No dia 12 de novembro de 2025, foi apresentado o Projeto de Lei 5.810/2025, de autoria dos deputados federais Capitão Alberto Neto (PL-AM), Dr. Zacharias Calil (União-GO) e Mersinho Lucena (PP-PB), cujo objetivo precípuo é a criação de um modelo administrativo de ajuste no prazo de vigência de patentes, nos casos em que houver mora administrativa — para fins de análise e concessão — não atribuível ao titular do respectivo pedido.
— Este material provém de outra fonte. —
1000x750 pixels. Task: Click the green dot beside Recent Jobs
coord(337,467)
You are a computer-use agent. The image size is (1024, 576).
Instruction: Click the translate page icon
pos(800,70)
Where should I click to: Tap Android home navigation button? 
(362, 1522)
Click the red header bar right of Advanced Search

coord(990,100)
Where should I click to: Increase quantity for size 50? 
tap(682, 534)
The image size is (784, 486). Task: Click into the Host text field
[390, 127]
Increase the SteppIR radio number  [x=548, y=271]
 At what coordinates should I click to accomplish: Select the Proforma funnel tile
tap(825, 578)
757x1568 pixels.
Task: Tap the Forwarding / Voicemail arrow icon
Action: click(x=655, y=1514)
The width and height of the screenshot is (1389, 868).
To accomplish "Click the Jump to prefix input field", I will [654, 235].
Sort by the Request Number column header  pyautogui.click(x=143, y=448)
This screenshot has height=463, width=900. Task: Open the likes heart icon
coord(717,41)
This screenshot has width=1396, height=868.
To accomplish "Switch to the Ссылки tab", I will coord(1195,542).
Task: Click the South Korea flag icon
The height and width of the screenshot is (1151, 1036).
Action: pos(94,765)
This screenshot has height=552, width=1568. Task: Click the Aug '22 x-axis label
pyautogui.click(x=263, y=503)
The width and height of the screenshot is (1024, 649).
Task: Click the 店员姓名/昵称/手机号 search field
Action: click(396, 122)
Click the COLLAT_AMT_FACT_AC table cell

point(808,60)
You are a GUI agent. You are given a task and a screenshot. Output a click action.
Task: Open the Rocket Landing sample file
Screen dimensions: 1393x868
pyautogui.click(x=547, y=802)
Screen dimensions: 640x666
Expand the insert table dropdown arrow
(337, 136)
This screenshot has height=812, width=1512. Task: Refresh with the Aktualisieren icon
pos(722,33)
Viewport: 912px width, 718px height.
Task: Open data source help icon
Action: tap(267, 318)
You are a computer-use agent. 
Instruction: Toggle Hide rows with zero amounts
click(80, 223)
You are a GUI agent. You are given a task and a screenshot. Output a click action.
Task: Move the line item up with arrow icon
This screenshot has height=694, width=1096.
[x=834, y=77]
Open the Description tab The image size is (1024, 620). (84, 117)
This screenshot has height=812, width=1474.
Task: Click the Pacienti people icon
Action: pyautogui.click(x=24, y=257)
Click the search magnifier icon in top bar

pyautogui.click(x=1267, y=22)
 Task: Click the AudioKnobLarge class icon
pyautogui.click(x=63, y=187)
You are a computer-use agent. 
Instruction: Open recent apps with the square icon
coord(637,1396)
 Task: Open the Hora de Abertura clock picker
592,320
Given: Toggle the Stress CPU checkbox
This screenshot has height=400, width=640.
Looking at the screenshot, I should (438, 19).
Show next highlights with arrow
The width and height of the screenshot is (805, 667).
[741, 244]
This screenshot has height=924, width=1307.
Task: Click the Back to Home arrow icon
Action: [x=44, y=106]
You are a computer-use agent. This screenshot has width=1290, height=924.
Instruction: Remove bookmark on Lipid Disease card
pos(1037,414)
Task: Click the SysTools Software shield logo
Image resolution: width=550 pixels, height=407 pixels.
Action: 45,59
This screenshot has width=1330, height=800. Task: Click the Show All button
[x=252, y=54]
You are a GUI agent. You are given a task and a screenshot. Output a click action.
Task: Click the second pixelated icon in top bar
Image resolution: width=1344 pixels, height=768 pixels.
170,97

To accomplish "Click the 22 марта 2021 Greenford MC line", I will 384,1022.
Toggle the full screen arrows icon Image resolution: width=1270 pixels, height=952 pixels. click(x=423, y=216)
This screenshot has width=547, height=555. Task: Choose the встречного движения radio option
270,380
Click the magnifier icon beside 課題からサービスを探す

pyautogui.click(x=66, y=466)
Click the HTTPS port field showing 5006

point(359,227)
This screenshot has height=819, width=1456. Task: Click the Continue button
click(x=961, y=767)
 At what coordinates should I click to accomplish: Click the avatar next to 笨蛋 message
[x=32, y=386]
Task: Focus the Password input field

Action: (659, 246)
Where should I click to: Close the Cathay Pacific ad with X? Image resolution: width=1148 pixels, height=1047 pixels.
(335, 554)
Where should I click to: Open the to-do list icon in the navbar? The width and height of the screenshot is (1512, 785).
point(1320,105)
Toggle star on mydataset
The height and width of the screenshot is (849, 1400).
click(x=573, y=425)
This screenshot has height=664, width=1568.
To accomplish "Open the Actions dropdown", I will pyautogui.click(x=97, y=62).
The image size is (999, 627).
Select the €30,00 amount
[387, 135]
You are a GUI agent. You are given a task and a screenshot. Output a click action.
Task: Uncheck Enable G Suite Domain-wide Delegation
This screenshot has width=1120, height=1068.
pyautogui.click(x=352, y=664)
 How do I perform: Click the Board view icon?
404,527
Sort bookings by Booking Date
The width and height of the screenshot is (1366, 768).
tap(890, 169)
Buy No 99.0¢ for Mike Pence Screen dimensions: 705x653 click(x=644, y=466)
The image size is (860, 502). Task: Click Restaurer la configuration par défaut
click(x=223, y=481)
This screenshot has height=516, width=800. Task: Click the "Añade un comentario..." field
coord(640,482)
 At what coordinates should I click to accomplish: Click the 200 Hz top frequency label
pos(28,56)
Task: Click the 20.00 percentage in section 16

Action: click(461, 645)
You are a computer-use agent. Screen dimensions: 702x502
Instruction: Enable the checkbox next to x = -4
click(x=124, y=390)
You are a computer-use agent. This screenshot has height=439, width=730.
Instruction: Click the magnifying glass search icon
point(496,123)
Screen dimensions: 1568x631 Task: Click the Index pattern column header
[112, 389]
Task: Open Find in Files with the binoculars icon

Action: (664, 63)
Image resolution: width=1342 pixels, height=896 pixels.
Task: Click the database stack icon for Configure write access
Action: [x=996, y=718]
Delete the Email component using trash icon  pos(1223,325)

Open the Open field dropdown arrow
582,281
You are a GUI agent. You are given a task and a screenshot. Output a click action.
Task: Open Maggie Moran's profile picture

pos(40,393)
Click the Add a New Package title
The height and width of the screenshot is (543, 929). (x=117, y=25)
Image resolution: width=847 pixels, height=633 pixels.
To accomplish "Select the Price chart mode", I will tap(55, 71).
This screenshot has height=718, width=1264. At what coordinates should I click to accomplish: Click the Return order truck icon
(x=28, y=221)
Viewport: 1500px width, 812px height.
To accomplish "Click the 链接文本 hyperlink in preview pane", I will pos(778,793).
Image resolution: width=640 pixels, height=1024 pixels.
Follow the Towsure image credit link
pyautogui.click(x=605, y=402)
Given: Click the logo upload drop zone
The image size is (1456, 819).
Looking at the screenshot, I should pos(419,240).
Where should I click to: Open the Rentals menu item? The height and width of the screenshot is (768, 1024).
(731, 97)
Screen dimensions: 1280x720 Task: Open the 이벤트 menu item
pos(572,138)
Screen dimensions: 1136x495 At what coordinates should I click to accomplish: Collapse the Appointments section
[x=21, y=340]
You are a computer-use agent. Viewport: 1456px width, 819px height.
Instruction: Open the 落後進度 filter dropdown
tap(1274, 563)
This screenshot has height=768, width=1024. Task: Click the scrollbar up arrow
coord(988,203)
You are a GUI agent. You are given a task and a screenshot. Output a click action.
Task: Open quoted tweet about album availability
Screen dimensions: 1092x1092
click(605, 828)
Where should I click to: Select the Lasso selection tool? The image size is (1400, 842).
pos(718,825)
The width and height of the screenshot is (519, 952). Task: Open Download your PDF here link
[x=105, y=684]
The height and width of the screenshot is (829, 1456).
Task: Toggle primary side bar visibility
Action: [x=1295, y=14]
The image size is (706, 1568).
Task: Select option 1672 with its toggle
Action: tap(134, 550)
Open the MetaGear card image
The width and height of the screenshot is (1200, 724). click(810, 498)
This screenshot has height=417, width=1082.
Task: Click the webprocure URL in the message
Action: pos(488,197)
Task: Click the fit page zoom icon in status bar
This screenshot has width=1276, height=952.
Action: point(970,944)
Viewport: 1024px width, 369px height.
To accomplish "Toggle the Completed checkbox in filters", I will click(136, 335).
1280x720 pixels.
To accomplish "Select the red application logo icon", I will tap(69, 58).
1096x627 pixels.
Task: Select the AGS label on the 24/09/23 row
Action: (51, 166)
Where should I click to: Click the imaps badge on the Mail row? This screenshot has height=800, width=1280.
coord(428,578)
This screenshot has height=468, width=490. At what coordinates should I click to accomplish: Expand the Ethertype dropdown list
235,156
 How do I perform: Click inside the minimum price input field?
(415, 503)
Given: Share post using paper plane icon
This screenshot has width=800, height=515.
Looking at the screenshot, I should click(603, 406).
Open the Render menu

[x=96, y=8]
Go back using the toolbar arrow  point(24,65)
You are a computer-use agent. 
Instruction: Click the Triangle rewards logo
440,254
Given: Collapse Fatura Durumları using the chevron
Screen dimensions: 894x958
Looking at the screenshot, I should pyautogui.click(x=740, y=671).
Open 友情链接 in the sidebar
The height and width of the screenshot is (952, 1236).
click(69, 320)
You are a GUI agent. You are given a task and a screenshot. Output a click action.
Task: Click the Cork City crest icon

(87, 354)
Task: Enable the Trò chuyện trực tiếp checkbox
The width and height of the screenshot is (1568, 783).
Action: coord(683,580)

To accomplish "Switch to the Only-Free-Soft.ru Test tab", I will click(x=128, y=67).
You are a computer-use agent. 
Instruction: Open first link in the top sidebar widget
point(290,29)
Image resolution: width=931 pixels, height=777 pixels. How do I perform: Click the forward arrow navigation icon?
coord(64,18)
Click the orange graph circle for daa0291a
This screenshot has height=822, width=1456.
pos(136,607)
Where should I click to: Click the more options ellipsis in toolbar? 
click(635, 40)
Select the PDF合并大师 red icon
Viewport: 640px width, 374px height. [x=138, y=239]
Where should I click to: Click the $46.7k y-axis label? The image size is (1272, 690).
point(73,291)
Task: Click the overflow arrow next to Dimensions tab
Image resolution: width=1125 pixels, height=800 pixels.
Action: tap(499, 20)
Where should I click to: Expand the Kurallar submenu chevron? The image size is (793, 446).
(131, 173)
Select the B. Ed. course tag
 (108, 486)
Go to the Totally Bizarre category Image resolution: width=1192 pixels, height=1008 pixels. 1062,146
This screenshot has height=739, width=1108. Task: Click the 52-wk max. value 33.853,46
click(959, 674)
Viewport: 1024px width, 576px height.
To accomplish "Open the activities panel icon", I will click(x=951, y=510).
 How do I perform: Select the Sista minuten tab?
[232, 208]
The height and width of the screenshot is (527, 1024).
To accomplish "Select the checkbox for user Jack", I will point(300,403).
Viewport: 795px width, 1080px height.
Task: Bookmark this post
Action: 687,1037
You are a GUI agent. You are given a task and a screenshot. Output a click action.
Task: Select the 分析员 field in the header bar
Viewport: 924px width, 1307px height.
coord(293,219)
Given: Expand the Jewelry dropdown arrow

Para tal finalidade, o texto do projeto propõe o acréscimo dos seguintes parágrafos ao artigo 40 da Lei de Propriedade Industrial (Lei nº 9.279/96 — LPI):
“Art. 40. A patente de invenção vigorará pelo prazo de 20 (vinte) anos e a de modelo de utilidade pelo prazo de 15 (quinze) anos contados da data de depósito.
§ 1º. Sempre que houver comprovado atraso não atribuível, direta ou indiretamente, a ações ou omissões motivadas pelo titular da patente, o INPI, a pedido da parte interessada, instaurará processo administrativo de ajuste do prazo da sua vigência.
§ 2º. O ajuste de prazo nunca ultrapassará o prazo de 5 (cinco) anos e será sempre estabelecido proporcionalmente ao atraso da tramitação da aprovação da patente.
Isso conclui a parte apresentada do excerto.